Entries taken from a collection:
────────
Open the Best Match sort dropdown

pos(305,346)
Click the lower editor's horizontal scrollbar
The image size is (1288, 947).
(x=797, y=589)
────────
Exercise description ▸
Each entry above has to be duplicated exactly as it stands.

Answer section ▸
Open the Best Match sort dropdown

pos(305,346)
Click the lower editor's horizontal scrollbar
The image size is (1288, 947).
(x=797, y=589)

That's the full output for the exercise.